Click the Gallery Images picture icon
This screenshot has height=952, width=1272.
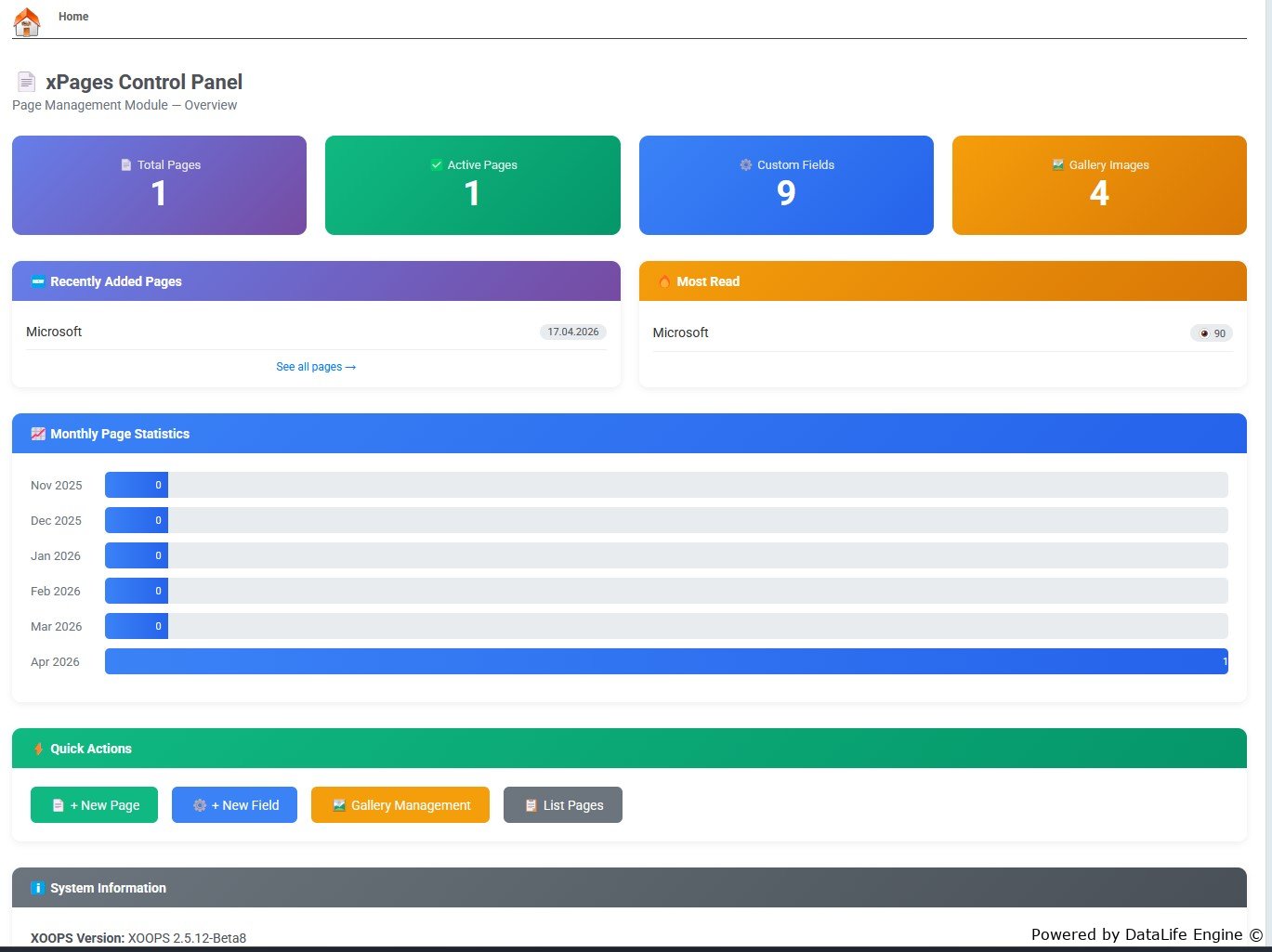[x=1057, y=165]
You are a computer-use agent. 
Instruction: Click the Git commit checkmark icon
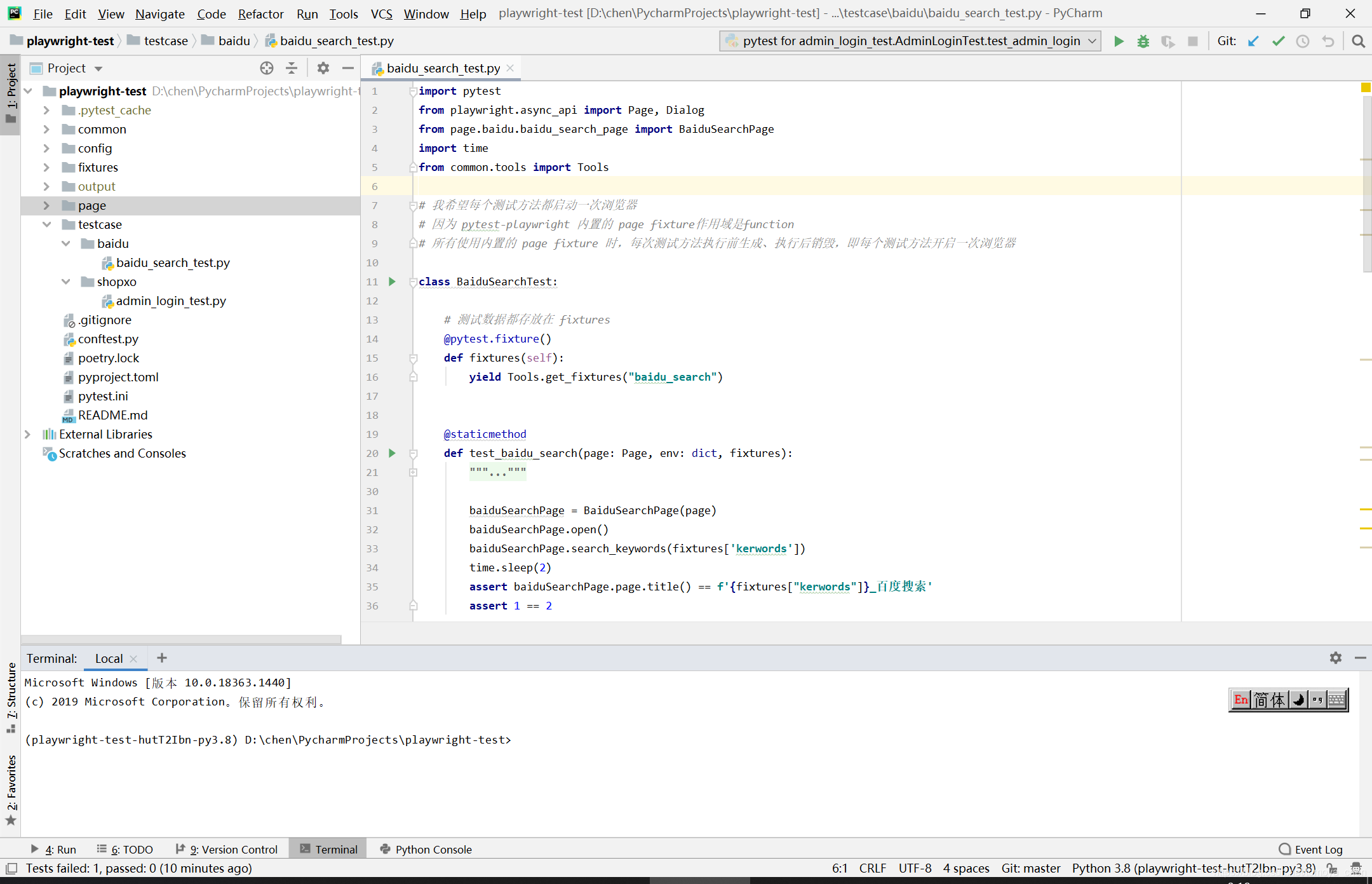1278,41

+===+

- Exercise -
Restating the data word for word is the task, and pictures are to be omitted.

- Response for this exercise -
Click the Gallery Images picture icon
This screenshot has height=952, width=1272.
[x=1057, y=165]
You are a computer-use agent. 
Instruction: Click the Git commit checkmark icon
1278,41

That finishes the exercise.